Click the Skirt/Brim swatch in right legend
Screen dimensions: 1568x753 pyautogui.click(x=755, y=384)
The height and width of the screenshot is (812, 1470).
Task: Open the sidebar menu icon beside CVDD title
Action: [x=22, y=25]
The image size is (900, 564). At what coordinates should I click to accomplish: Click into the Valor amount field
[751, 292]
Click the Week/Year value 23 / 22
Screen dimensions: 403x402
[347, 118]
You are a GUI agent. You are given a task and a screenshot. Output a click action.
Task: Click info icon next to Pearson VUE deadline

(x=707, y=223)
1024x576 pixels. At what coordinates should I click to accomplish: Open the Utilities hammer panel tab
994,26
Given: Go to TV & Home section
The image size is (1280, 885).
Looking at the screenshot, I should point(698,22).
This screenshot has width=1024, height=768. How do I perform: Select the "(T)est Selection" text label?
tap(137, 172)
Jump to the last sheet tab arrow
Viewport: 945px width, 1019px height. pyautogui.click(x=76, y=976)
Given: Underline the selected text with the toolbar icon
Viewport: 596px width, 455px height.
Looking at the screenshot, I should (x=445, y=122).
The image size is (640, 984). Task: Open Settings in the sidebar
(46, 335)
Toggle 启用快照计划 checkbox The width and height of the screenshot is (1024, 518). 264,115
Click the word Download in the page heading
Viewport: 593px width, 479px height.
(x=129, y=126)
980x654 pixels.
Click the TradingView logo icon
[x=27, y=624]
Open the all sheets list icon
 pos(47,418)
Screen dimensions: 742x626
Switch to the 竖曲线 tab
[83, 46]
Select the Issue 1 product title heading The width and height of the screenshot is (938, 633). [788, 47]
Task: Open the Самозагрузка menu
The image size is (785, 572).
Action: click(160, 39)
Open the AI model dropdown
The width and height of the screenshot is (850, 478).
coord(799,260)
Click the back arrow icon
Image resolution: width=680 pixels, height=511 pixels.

·····

Please repeat the lines above exactly, beginning with the line that contains "Toggle 启用快照计划 checkbox" and ending with the final one.

Final answer:
Toggle 启用快照计划 checkbox The width and height of the screenshot is (1024, 518). 264,115
Click the word Download in the page heading
Viewport: 593px width, 479px height.
(x=129, y=126)
980x654 pixels.
Click the TradingView logo icon
[x=27, y=624]
Open the all sheets list icon
 pos(47,418)
Screen dimensions: 742x626
Switch to the 竖曲线 tab
[83, 46]
Select the Issue 1 product title heading The width and height of the screenshot is (938, 633). [788, 47]
Task: Open the Самозагрузка menu
The image size is (785, 572).
Action: click(160, 39)
Open the AI model dropdown
The width and height of the screenshot is (850, 478).
coord(799,260)
Click the back arrow icon
Image resolution: width=680 pixels, height=511 pixels.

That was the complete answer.